REPUBLIKA.CO.ID, JAKARTA -- Abu Nu’aim al-Ashbihani merupakan seorang cendekiawan Muslim dari abad keempat Hijriyah. Sebuah karya fenomenalnya ialah Hilyat al-Auliya wa Thabaqath al-Ashfiya (Perhiasan Para Wali dan Tingkatan Orang-orang Suci). Di dalamnya, ia mencatat sejarah hidup banyak orang saleh, mulai dari generasi sahabat Nabi Muhammad SAW, tabiin, dan tabiit tabiin.

Ali bin Abi Thalib merupakan seorang tokoh yang riwayatnya tercantum. Tidak hanya memaparkan secara biografis, Abu Nu’aim pun menukil banyak petuah Imam Ali di dalam karyanya itu. Sang Karamallahu wajhah berkata, “Hafalkanlah lima hal dari saya. Seandainya kalian mengendarai unta untuk mencarinya (nasihat-nasihat itu), pasti unta itu sudah binasa sebelum kalian mendapatkannya.” Berikut adalah tiga dari lima petuah yang dimaksud.

Baca Juga

Pentingnya zuhud

“Janganlah seorang hamba Allah mengharapkan selain Tuhannya,” demikian pesan pertama Ali bin Abi Thalib, seperti disebutkan dalam Hilyat al-Auliya. Perkataan itu mengandung hikmah tentang keutamaan hidup zuhud. Itu tidak berarti meninggalkan sama sekali kehidupan dunia, lalu sibuk mengasingkan diri atau memilih seperti rahib.
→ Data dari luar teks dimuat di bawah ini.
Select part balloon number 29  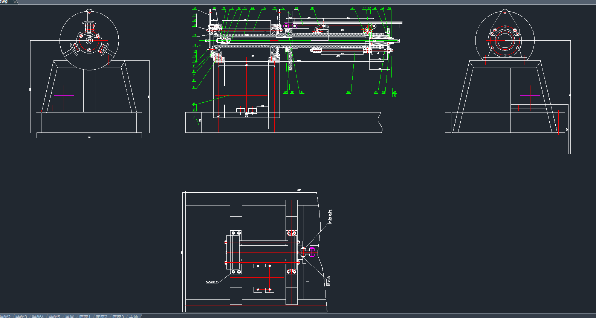(312, 8)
Sebab, Nabi Muhammad SAW pun menganjurkan umatnya untuk tidak mengabaikan kiprah-kiprah yang bisa dilakukan di dunia. Sebagai gambaran, banyak sahabat beliau yang kaya raya. Namun, kekayaan mereka tidak sampai membutakannya untuk selalu mengabdi sebagai hamba Allah serta berupaya taat dan takwa kepada-Nya.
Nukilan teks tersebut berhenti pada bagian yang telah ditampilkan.